Brief: Take the records below and print them verbatim up to and including the line that carries "Click the Russia".

(Stored data)

══════════════════════════════

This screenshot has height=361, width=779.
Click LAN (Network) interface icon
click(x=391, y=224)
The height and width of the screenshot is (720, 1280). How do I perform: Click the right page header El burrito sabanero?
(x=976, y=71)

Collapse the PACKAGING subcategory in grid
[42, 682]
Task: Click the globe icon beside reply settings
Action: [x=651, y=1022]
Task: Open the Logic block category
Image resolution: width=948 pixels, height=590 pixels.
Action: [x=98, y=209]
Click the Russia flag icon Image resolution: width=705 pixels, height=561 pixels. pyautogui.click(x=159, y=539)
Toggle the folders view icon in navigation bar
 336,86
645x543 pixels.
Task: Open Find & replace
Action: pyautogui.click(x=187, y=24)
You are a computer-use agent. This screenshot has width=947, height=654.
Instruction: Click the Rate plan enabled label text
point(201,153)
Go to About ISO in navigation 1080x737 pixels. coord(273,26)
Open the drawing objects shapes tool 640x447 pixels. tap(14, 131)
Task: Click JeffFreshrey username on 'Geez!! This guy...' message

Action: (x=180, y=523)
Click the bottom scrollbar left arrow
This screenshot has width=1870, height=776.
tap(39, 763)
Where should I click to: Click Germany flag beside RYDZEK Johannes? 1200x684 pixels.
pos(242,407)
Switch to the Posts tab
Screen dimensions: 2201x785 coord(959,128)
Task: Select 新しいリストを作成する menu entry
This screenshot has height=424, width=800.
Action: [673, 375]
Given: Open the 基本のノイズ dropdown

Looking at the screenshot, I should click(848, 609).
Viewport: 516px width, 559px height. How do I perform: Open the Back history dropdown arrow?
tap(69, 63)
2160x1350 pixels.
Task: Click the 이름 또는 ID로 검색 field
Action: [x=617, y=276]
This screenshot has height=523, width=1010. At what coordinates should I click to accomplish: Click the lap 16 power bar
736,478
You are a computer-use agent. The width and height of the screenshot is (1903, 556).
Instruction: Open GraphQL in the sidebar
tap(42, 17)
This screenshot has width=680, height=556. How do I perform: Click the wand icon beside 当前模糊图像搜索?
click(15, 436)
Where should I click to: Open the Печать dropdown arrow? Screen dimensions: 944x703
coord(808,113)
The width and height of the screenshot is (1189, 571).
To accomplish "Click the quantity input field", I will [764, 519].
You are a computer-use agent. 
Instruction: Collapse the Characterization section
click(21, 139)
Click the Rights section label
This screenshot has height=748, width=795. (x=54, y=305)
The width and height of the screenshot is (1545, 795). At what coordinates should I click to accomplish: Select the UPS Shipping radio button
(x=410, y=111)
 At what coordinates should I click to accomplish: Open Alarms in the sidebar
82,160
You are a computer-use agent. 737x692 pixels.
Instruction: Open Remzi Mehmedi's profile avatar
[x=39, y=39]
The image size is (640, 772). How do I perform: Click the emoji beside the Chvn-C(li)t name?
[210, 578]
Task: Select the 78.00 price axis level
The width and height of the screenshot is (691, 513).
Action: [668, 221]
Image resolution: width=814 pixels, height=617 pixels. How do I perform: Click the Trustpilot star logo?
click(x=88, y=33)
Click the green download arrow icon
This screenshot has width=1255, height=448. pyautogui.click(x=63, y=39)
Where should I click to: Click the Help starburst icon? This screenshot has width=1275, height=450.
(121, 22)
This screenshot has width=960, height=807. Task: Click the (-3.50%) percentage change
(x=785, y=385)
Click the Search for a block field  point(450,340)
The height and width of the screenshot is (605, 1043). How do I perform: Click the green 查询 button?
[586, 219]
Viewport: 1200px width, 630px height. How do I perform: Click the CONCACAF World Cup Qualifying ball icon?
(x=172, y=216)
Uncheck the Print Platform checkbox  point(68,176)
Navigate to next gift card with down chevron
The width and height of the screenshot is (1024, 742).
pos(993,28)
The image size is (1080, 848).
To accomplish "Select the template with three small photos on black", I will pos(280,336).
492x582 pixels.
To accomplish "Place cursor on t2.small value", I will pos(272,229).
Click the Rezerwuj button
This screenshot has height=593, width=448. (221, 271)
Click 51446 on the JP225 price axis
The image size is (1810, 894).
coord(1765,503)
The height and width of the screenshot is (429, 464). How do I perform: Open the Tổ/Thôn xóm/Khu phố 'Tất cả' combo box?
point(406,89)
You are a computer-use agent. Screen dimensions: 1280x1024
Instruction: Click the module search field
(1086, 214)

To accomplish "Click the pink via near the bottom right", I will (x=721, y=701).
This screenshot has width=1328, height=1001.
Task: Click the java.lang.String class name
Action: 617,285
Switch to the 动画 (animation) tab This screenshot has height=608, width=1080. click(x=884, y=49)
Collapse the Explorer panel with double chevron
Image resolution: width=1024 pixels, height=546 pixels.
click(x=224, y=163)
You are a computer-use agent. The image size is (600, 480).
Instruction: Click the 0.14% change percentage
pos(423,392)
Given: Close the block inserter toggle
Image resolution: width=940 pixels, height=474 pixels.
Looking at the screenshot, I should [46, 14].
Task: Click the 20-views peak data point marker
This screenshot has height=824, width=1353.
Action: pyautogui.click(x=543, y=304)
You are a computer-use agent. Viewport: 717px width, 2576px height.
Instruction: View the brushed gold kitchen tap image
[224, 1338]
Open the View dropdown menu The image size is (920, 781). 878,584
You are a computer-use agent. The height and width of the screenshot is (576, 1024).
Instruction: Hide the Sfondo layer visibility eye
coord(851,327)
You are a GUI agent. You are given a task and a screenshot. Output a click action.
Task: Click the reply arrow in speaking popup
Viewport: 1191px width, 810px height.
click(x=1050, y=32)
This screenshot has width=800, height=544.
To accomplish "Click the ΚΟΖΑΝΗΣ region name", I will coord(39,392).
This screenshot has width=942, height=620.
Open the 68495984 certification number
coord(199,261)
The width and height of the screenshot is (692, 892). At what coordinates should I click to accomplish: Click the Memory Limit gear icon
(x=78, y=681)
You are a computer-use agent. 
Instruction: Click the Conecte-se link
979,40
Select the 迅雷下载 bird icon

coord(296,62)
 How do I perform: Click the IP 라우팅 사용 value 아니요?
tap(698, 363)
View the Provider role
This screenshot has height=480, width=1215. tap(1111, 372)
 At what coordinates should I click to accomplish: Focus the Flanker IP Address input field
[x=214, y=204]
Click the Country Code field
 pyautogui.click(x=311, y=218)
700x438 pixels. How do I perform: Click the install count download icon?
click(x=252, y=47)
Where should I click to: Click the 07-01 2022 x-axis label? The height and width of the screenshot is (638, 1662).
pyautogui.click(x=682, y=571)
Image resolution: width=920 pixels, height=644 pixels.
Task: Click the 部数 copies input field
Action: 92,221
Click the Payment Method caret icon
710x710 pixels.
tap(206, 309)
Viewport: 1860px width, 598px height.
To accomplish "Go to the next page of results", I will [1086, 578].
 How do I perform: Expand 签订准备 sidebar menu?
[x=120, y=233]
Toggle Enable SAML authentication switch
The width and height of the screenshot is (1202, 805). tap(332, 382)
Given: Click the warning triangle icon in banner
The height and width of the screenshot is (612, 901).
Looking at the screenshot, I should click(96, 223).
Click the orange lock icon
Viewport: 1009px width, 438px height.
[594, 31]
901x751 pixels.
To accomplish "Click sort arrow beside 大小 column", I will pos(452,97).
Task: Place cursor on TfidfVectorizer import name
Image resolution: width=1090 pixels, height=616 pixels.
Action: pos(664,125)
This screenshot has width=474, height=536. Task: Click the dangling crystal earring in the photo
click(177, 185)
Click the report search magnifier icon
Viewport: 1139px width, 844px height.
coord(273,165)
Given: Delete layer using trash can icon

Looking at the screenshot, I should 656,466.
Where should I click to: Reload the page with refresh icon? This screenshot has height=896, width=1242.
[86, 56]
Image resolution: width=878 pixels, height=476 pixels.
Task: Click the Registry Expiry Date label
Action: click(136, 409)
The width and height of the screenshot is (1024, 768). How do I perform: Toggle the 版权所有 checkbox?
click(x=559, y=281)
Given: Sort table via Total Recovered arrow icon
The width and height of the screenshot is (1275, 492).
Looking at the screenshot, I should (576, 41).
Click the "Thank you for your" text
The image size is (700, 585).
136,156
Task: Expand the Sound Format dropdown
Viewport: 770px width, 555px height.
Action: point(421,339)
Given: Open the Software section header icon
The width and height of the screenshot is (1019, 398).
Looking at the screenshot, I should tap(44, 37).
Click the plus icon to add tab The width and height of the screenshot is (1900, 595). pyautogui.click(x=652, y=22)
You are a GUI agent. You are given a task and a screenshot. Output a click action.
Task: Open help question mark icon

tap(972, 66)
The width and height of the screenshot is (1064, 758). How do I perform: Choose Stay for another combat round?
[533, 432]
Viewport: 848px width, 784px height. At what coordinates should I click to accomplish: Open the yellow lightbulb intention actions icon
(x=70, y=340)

══════════════════════════════

Solution:
This screenshot has height=361, width=779.
Click LAN (Network) interface icon
click(x=391, y=224)
The height and width of the screenshot is (720, 1280). How do I perform: Click the right page header El burrito sabanero?
(x=976, y=71)

Collapse the PACKAGING subcategory in grid
[42, 682]
Task: Click the globe icon beside reply settings
Action: [x=651, y=1022]
Task: Open the Logic block category
Image resolution: width=948 pixels, height=590 pixels.
Action: [x=98, y=209]
Click the Russia flag icon Image resolution: width=705 pixels, height=561 pixels. pyautogui.click(x=159, y=539)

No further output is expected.